Seperti yang dapat dilihat dari Gambar 11.5, yang tampak ditawarkan adalah pendekatan menu
untuk berubah di mana organisasi, atau lebih tepatnya mereka yang mengelolanya, dapat
memilih pendekatan yang sesuai dengan keadaan mereka. Konsepsi multiplisitas pendekatan
ini sejalan dengan panggilan oleh Dunphy dan Stace (1993: 905) untuk 'model perubahan yang
pada dasarnya adalah "model situasional" atau "model kontingensi", yang menunjukkan
bagaimana memvariasikan strategi untuk mencapai "Kesesuaian optimal" dengan lingkungan
yang berubah '. Jika kita berhenti pada titik ini, dapat dianggap bahwa kita memang telah
membuat kemajuan yang signifikan dalam pemahaman kita tentang perubahan.

Pettigrew (2000) menyarankan dan seperti yang ditunjukkan pada bab sebelumnya, bahwa
perdebatan antara Perubahan yang direncanakan dan perubahan yang muncul terlalu sempit.
Ini terlalu sempit dalam artian bahwa ada pendekatan lain untuk mengubah yang disediakan
organisasi untuk mereka; khususnya, ia cenderung mengabaikan pendekatan yang lebih
memaksa dan direktif untuk mengubah yang, di banyak organisasi, mungkin lebih umum
daripada yang kooperatif. Ini juga terlalu sempit dalam arti mengasumsikan bahwa dorongan
untuk perubahan hanya dapat datang dari satu arah, yaitu didorong oleh lingkungan. Organisasi
memang memiliki kesempatan untuk membuat pilihan tentang apa yang harus diubah,
bagaimana mengubahnya, dan kapan harus berubah. Ini tidak berarti bahwa semua organisasi
akan menjalankan pilihan seperti itu atau yang melakukannya akan berhasil. Juga, seperti
dikemukakan Bab 8, tidak berarti bahwa pilihan tidak terlalu dibatasi. Maksudnya adalah
bahwa mereka yang tidak menyadari bahwa ada pilihan mungkin menempatkan diri mereka
dalam posisi kompetitif yang lebih buruk daripada mereka yang melakukannya.

CONCLUSIONS

Dua bab sebelumnya berfokus terutama, meskipun tidak secara eksklusif, pada
pendekatan Perubahan yang Direncanakan dan Muncul, yang telah mendominasi teori dan,
sebagian besar, praktik perubahan organisasi selama 70 tahun terakhir. Bab 9 dikhususkan
untuk pendekatan yang Direncanakan untuk berubah.

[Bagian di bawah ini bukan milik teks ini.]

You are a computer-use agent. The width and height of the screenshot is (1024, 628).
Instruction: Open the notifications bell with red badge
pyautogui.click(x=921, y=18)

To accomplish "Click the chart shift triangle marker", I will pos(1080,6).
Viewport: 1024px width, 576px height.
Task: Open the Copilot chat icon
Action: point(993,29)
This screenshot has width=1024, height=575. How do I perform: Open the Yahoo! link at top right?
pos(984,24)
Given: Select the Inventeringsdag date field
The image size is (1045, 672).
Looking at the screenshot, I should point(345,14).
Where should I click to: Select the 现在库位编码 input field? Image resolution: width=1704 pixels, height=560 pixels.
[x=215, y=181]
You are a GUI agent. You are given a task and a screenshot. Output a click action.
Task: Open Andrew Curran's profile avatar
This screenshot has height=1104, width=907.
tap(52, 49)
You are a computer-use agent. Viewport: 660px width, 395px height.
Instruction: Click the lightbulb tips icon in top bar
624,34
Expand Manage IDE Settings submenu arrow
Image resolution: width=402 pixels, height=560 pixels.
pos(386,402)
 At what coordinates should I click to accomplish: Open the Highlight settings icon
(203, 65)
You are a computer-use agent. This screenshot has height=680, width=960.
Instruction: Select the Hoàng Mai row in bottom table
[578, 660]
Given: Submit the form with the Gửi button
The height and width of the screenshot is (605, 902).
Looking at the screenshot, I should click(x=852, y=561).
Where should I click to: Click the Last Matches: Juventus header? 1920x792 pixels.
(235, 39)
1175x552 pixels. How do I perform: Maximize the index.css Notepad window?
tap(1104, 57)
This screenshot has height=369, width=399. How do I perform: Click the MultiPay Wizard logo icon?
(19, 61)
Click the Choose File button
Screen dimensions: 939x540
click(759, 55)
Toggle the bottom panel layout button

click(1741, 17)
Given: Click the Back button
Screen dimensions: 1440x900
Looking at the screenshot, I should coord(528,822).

Dikatakan bahwa, meskipun masih
sesuai untuk mengubah perilaku kelompok dalam organisasi, upaya praktisi PO untuk
menerapkannya pada inisiatif perubahan di seluruh organisasi telah menyebabkan kebingungan
dan kehilangan arah. Dalam lingkungan bisnis yang semakin dinamis dan tak terduga di tahun
1980-an, penulis mulai mempertanyakan kesesuaian pendekatan top-down yang melihat proses
perubahan terutama dalam kerangka kerangka 'awal, tengah, dan akhir'. Di tempat pendekatan
Terencana, seperti yang ditunjukkan dalam Bab 10, pendekatan Emergent mulai mendapatkan
dukungan. Dengan penekanannya pada perubahan dari bawah ke atas dan tanpa akhir,
tampaknya ini menawarkan metode yang lebih tepat untuk menyelesaikan aliran adaptasi yang
diyakini organisasi perlu mereka lakukan untuk membawa diri mereka kembali selaras dengan
lingkungan mereka. Namun, Bab 10 juga menunjukkan bahwa perubahan yang muncul
memiliki banyak kekurangan, tidak terkecuali kegagalannya untuk mengembangkan alat,
teknik, dan basis praktisi yang memungkinkannya memberikan alternatif praktis untuk
perubahan yang direncanakan. Inilah sebabnya, saat Bab 10 menyimpulkan, perubahan yang
muncul mendapati dirinya berada di bawah ancaman baik dari Kemunculan berbasis
kompleksitas maupun OD yang muncul kembali.